Cannot understand all the medspeak, but I understand enough to know I don’t want it.
Sure thing, doc.
It’s just a hoax.
Your right its not apples to apples and this ends the comparison
I’ve read that hydroxychloroquine administered EARLY is effective. After cytokine storm not so.
In the link’s comments there are interesting comments, especially about the source doctor and https://noqreport.com/2020/03/26/covid-act-now-bad-data-and-a-lot-of-lost-jobs/
My sister had a bad case of pneumonia and was vented for a couple of weeks. She barely made it. She was in an induced coma for a bit. I watched the doctors and therapists and what they did with the vent settings. It seemed a mix of science and art. Lost of blood work and adjusting. O2 settings and pressure and pace. Amazing machine and people that run them. Saved my sister.
Lots of blood work...
Re: 47 - Thank you for posting this.
Except the author offers points that show him not to be a physician. Except this exact same bullshit post has been circulating for coming up on a week
Except there is no evidence from the ER this is true.

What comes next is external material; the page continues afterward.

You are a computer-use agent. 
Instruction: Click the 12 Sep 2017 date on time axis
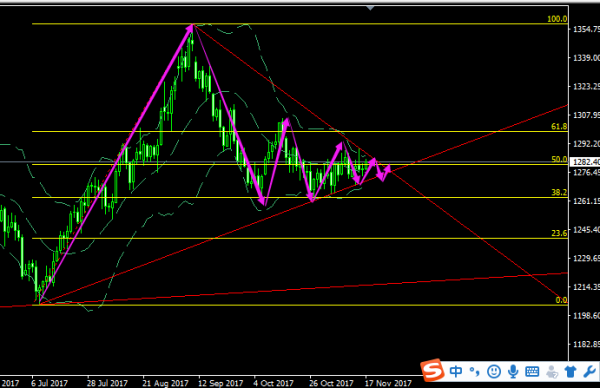[x=221, y=383]
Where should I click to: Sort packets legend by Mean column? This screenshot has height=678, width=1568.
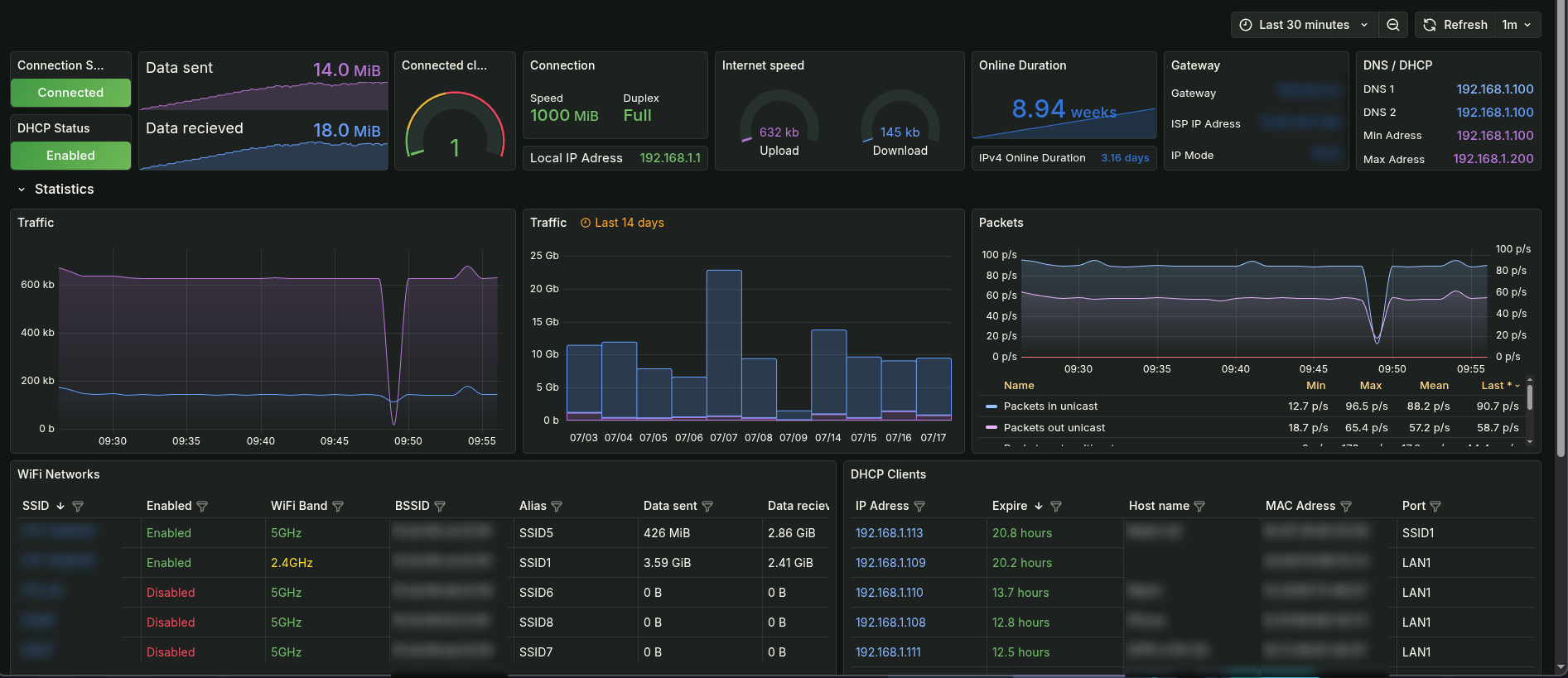[1434, 386]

We still call things that are not true out. Remember as is evident with this whole fiasco....
Rumor and innuendo are halfway around the world before truth laces up its running shoes
An example of an exponential function is the growth of bacteria.
Some bacteria double every hour. If you start with 1 bacterium and it doubles every hour, you will have 2x bacteria after x hours.
Not projections, models, or forecasts. Just data.
Naturally, nobody believes the numbers from China or Iran, but the statistician is only recording the numbers, readers can decide what to make of them.
Oh BS - you’re personally attacking everyone on this post who doesn’t agree with you.
Your numbers on your posts are utter falsehoods - you still haven’t responded as to why one scary chart shows 1800 deaths in the US as of yesterday but another scary chart shows 1250 deaths as of yesterday.
But you’re just spewing numbers bro?
You’re not a doctor. It’s obvious you don’t understand statistics or even simple math but please, post another meme to show us all how clever you are because you can squawk the Democrat line like a good parrot.
You are an unbearable narcissist and liar. When have I said its a hoax. You are putting words in everyones mouth and calling it the truth and do not respond to a single clinical fact I presented. And one other thing you braying jackass. If ONE emergency room had this CNN and MSNBC would have Wolf and Rachel larked outside in a radiation suit broadcasting this for the world to see so desperate are they for this wet dream scenario of the bed wetting communists. You would probably be holding their cue cards to read
If you can read, the 1250 was from March 27.
Huh... more socialist charts - if only we lived in a socialist dictatorship with universal health care bro...
Oh, I see. Numbers you don’t like mean they are “socialist charts.”
He has pretty charts. Someone else forecasted of the fear bros. Over 1000 deaths yesterday. 10000 a day by the end of this week. Looks like a swing and a miss
Good point ...but "rumor and innuendo" may not apply to all virus narratives.
Even if only one grain of truth emerges from this narrative, that takes us one step head of the virus.